::: SOURCE MATERIAL :::

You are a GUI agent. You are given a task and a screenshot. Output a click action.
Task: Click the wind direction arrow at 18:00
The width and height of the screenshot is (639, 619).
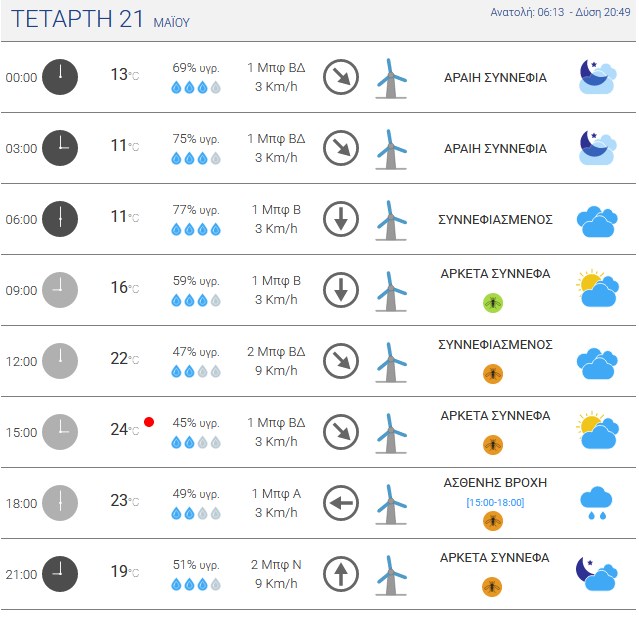(x=341, y=503)
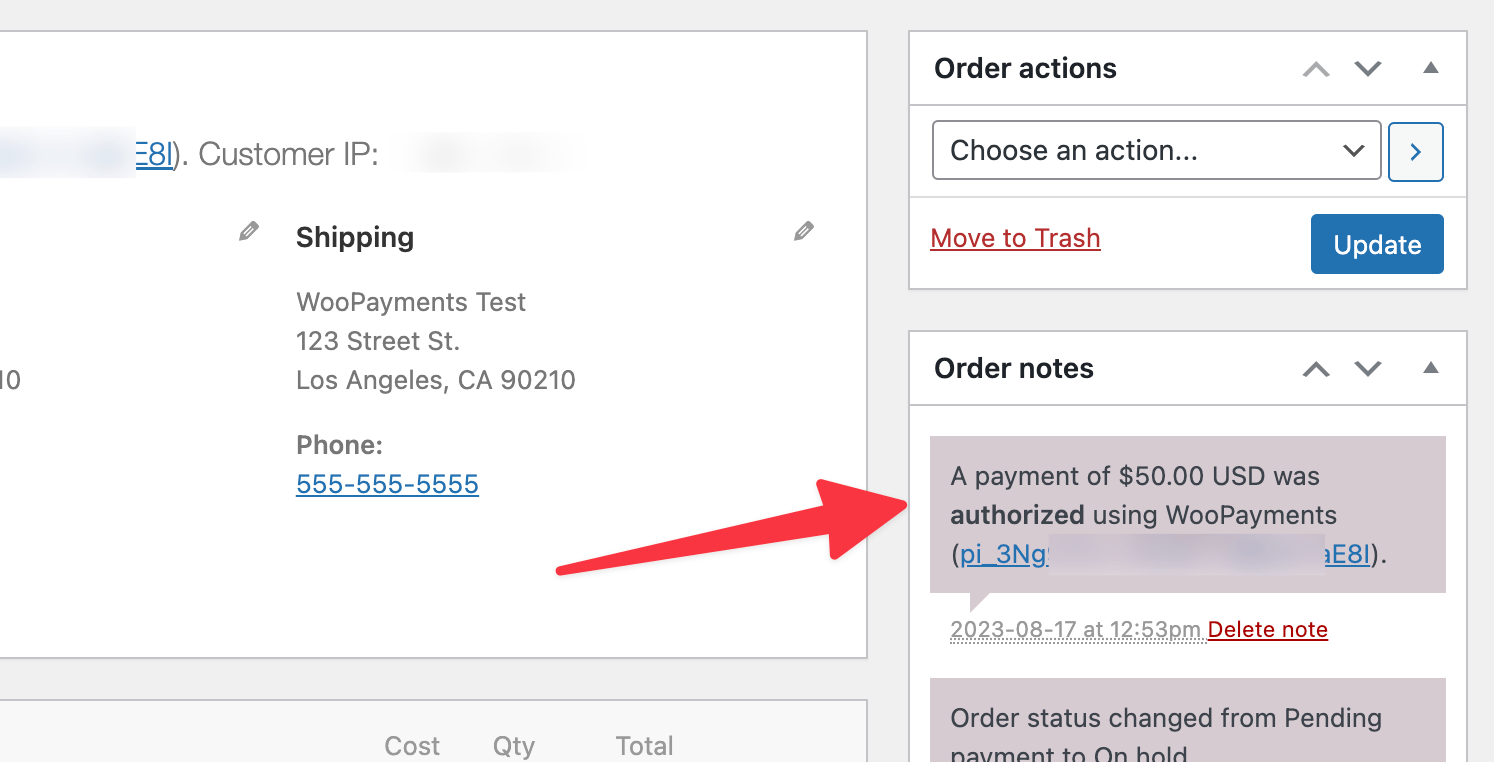Click the Qty column header
Image resolution: width=1494 pixels, height=762 pixels.
(513, 746)
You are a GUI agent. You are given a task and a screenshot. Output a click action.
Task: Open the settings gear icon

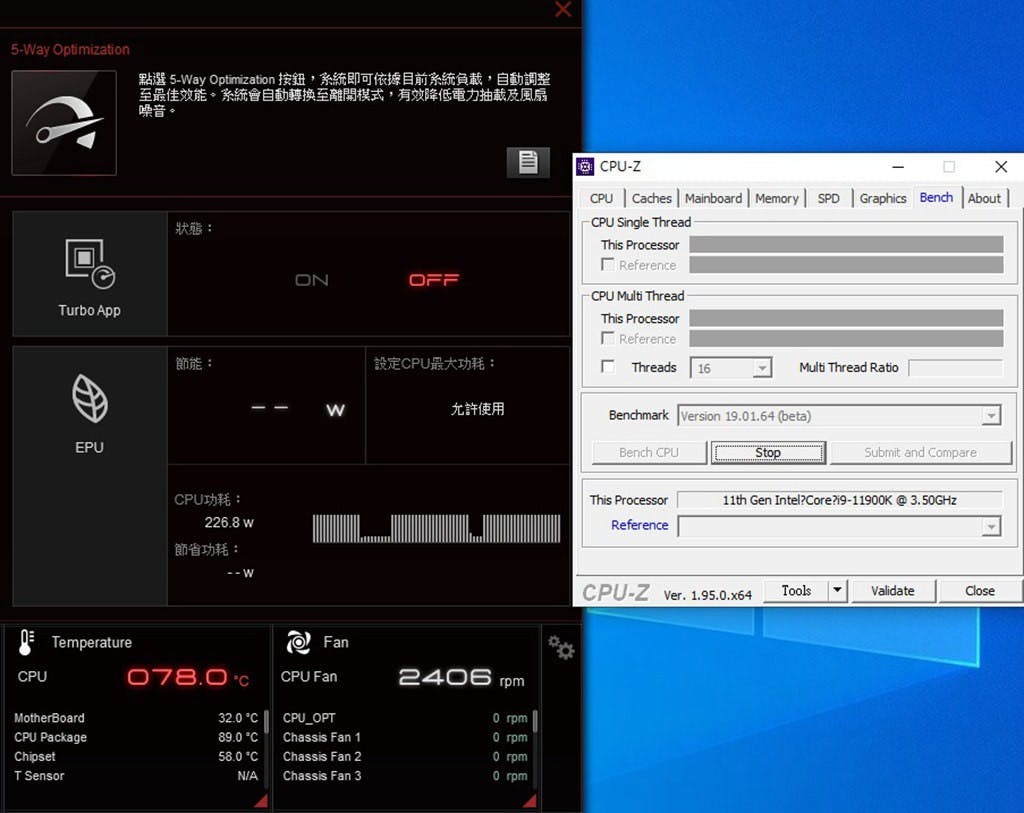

:::

All lines of the listing must be given again exactly, excluding the pictures.

§ REPLY:
You are a GUI agent. You are given a task and a screenshot. Output a click action.
Task: Click the wind direction arrow at 18:00
The width and height of the screenshot is (639, 619).
(x=341, y=503)
Click the Qty column header
Image resolution: width=1494 pixels, height=762 pixels.
(513, 746)
You are a GUI agent. You are given a task and a screenshot. Output a click action.
Task: Open the settings gear icon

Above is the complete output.